Until these patients, acinopathies were caused by variants in DOCK2 and DOCK8, among other genes. Now the DOCK11 gene, on the X chromosome, is added to the genetic causes of these alterations.

And editorial at NEJM accompanies the description of the disease, signed by Stuart Tangye, from the Garvan Institute for Medical Research in Darlinghurst (Australia) and Isabelle Meyts, from the Leuven University Hospitals (Belgium).

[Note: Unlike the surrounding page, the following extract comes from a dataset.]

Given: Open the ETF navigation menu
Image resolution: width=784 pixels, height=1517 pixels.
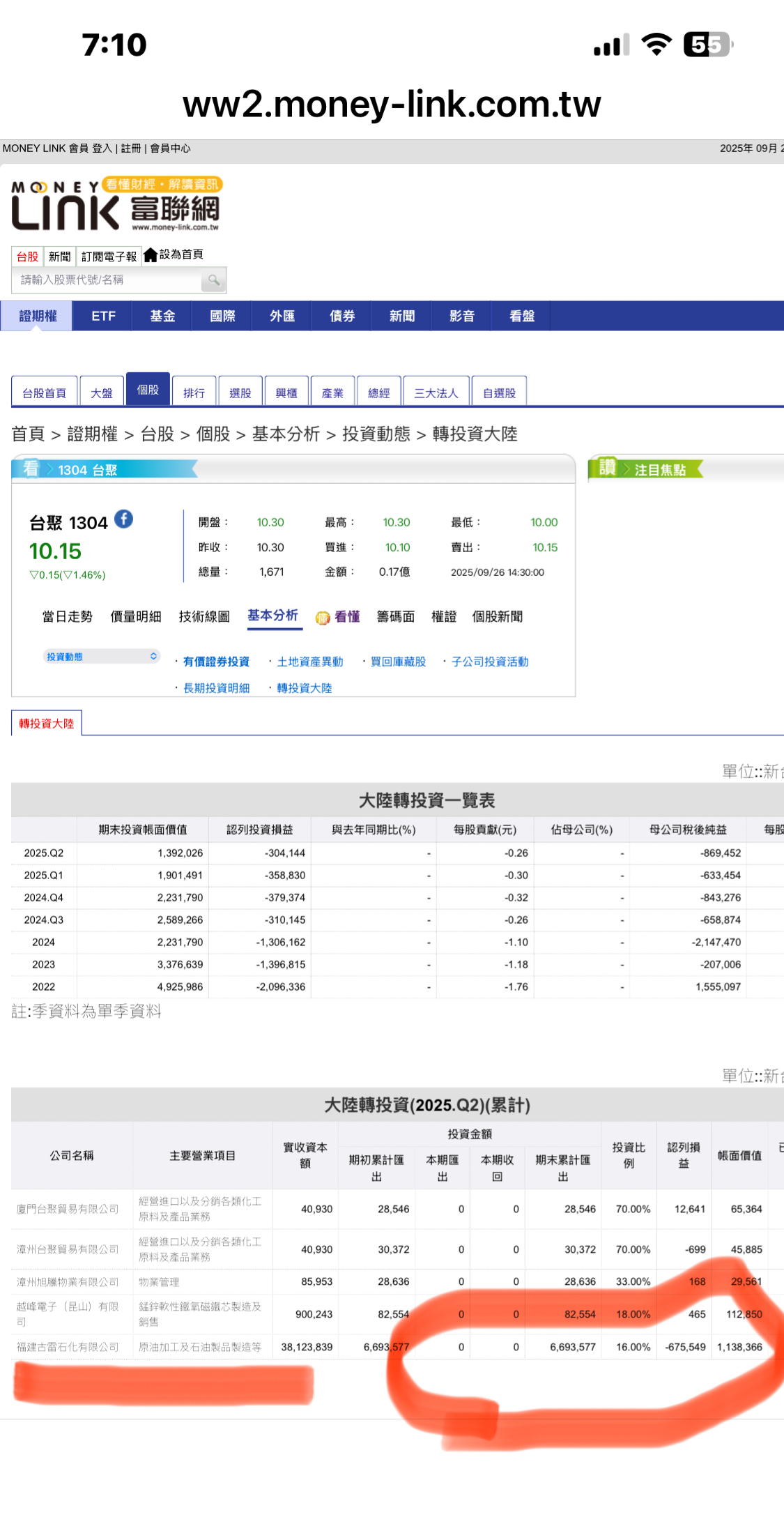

The authors highlight as the main difference between the two published series of patients “the finding of autoantibodies in the 8 patients described by Boussard et al. but in none of the 4 patients described by Block et al.” They add that although the platelets of the patients presented functional and morphological alterations, “no hemorrhagic phenotype was observed. Normocytic anemia with anisocytosis was detected in three patients, and one patient had erythroid hypoplasia of the marrow.

bone marrow transplant

Of the series of four patients reported in the NEJM study, three have died. Researchers suspect that hematopoietic stem cell transplantation could be a therapeutic option. Also, since it is a monogenic disease, it would be plausible to use terapia gnica. “However, these two options still have to be explored and a lot of research is needed. The important thing is that the description of this new entity broadens the spectrum of knowledge and can allow diagnosis in patients with inflammatory diseases whose cause is unknown”, points out Jordi Antn, head of the Sant Joan de Du Pediatric Rheumatology Service.